Nuclear reactor designs are governed by postulated accident events that may occur during their operational lifetime. One type of incident is a reactivity-initiated accident (RIA), during which a sudden surge of power in the fuel components within the core may result in the latter exceeding its cooling capabilities. This could lead to a departure from nucleate boiling (DNB) event which results in a significant decrease in heat transfer capabilities. Preventing the occurrence of a DNB crisis requires a fundamental understanding of the cladding-to-coolant heat transfer under fast transient conditions, as well as the governing hydrodynamic and design parameters that influence when the critical heat flux (CHF) will be exceeded. Presently, large uncertainties in computer models used to predict CHF have led to conservative safety limits governing light-water reactor (LWR) designs.
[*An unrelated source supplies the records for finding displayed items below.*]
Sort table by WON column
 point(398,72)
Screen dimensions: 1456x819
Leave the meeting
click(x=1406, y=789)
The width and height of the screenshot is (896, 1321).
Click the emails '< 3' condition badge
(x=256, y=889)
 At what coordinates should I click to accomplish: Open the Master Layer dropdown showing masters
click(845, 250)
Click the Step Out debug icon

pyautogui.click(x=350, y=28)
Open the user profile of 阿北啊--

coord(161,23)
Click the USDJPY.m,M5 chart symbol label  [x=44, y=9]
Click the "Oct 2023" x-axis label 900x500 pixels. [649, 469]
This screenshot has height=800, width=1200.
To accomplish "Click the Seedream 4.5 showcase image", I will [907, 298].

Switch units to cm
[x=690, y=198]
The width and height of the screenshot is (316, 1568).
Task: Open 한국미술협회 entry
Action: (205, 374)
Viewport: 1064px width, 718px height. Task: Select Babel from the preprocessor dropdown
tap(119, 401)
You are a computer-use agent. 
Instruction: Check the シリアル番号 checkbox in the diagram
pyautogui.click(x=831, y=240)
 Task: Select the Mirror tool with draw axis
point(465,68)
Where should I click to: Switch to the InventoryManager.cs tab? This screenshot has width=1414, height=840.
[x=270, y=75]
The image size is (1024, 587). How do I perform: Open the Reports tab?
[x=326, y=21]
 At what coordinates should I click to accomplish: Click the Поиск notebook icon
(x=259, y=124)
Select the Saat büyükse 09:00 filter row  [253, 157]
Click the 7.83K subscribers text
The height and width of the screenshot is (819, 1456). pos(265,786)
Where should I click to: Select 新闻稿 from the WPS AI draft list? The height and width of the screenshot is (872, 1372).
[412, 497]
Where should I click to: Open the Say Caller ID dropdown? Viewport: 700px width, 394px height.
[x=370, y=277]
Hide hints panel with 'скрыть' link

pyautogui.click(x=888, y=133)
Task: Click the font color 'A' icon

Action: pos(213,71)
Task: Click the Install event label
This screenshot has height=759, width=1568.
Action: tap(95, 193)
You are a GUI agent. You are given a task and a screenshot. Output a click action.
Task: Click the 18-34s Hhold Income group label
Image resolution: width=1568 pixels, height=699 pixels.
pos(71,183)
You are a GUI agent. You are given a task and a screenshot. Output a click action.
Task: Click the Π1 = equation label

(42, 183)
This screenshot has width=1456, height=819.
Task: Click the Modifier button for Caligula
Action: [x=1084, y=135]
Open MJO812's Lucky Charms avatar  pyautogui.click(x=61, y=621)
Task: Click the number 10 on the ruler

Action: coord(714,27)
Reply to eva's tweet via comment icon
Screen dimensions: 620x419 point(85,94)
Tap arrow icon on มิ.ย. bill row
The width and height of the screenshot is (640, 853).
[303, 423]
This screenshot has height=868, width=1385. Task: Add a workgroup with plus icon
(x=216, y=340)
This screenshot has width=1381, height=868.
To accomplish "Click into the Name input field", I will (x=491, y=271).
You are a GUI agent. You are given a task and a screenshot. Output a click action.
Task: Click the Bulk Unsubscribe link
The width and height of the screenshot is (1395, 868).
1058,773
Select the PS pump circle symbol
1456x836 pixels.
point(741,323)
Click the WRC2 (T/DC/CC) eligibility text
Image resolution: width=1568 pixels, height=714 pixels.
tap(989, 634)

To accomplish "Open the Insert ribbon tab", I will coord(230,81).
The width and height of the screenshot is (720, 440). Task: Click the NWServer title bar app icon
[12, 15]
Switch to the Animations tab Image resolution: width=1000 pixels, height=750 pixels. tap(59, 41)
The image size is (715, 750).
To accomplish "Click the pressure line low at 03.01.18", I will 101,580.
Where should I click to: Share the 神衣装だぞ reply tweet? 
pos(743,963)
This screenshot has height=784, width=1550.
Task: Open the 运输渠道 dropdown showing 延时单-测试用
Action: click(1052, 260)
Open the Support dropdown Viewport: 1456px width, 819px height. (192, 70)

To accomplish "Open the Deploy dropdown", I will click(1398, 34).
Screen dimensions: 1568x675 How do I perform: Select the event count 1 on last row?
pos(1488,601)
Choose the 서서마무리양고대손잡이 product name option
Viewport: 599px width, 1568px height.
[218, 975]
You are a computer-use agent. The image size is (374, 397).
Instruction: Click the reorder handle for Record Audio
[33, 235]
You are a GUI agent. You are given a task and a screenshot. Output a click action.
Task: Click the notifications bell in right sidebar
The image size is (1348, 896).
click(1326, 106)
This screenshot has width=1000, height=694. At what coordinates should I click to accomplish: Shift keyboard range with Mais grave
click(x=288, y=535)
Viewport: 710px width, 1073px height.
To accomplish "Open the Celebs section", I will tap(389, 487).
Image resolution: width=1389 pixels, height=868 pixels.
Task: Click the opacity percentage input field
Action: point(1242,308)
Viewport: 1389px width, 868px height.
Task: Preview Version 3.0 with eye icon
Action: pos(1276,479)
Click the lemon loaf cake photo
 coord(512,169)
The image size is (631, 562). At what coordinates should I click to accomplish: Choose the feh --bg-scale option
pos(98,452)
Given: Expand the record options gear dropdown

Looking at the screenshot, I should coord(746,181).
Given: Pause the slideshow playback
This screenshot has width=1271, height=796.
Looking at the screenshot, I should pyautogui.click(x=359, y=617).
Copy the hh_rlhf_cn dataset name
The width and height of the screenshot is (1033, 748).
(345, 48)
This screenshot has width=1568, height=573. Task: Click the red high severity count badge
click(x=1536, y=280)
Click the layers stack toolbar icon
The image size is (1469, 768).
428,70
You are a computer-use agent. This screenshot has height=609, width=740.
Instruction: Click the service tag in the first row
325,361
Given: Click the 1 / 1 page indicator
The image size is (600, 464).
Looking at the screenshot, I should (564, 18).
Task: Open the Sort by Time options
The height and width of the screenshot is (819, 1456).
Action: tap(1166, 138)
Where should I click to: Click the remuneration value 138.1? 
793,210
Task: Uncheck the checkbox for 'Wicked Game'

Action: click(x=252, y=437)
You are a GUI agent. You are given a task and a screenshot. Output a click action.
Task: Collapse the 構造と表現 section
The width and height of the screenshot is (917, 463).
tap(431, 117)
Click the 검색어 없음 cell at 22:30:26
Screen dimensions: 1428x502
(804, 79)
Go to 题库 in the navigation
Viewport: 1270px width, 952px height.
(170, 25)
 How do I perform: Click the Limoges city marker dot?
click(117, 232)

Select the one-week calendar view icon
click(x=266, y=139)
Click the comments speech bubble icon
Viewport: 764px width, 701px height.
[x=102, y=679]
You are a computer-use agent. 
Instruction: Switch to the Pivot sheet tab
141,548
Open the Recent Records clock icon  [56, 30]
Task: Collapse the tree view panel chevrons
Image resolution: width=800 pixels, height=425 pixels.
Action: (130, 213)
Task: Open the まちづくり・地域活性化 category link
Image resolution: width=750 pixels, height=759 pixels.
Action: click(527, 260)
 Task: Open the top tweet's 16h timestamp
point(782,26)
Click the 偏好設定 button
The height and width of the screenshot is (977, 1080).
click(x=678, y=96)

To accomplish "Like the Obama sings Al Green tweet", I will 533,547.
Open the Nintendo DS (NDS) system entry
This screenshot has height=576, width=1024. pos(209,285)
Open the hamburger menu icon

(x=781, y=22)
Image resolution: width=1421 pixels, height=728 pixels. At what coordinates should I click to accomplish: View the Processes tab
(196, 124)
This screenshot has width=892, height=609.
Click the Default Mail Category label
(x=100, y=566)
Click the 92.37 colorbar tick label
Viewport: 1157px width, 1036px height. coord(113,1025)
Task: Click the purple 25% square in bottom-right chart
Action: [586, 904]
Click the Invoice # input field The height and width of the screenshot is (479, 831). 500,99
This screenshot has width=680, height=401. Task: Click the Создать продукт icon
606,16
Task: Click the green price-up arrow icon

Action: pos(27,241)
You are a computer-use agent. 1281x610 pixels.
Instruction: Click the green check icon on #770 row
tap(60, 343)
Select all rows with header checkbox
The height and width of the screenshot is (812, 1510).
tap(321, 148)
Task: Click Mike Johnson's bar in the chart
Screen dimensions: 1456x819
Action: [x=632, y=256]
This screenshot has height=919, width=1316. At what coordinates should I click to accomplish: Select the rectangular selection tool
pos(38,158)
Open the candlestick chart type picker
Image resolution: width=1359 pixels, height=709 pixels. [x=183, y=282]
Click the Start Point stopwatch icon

The Idaho National Laboratory (INL) is currently leading a combined effort that takes advantage of the restart of the Transient Reactor Test (TREAT) facility, to better understand the mechanism of CHF under in-pile pool boiling conditions. The goal of this laboratory directed project is to use the unique capabilities of TREAT coupled with a non-fueled nuclear heated borated stainless-steel 304 tube experiment within an experimental capsule. The borated tube will induce CHF in the surrounding coolant when subjected to a power pulse within the TREAT. The impacts of rapid surface heating effects as well as radiation-induced surface activation (RISA) will be experimentally investigated.

This feature is a continuation to previous thermal hydraulics analysis that was conducted to inform on a test matrix for the design of the borated heater experiment. The borated tube was used in place of a solid rod so that the center axial region can be instrumented to allow for better experimental analysis. Therefore, it is desirable to design this rodlet so that the maximum heat flux occurs at the center of the axial length of the rod. The work presented here analyzes the potential to integrate axial boron gradients within this tube to shape its power curve.

Several generic axial power shapes were initially considered. Natural boron concentrations between 0.1–2.0 wt.% were analyzed and a power coupling factor (PCF) was calculated for each. A self-shielding study was conducted to develop radial power profiles for several boron concentrations. These were then applied to three different power pulses to determine how these two parameters influence the chosen axial heat flux curve. Variations in the initial coolant temperature were investigated. Lastly, how the shape of the generic curve is affected following a DNB event was also studied. Two different CHF cases were included within the scope of this analyses; one during which CHF was exceeding along the entire axial region of the rod, and another where the former occurred at the center region only. The behavior of the curve overtime was investigated.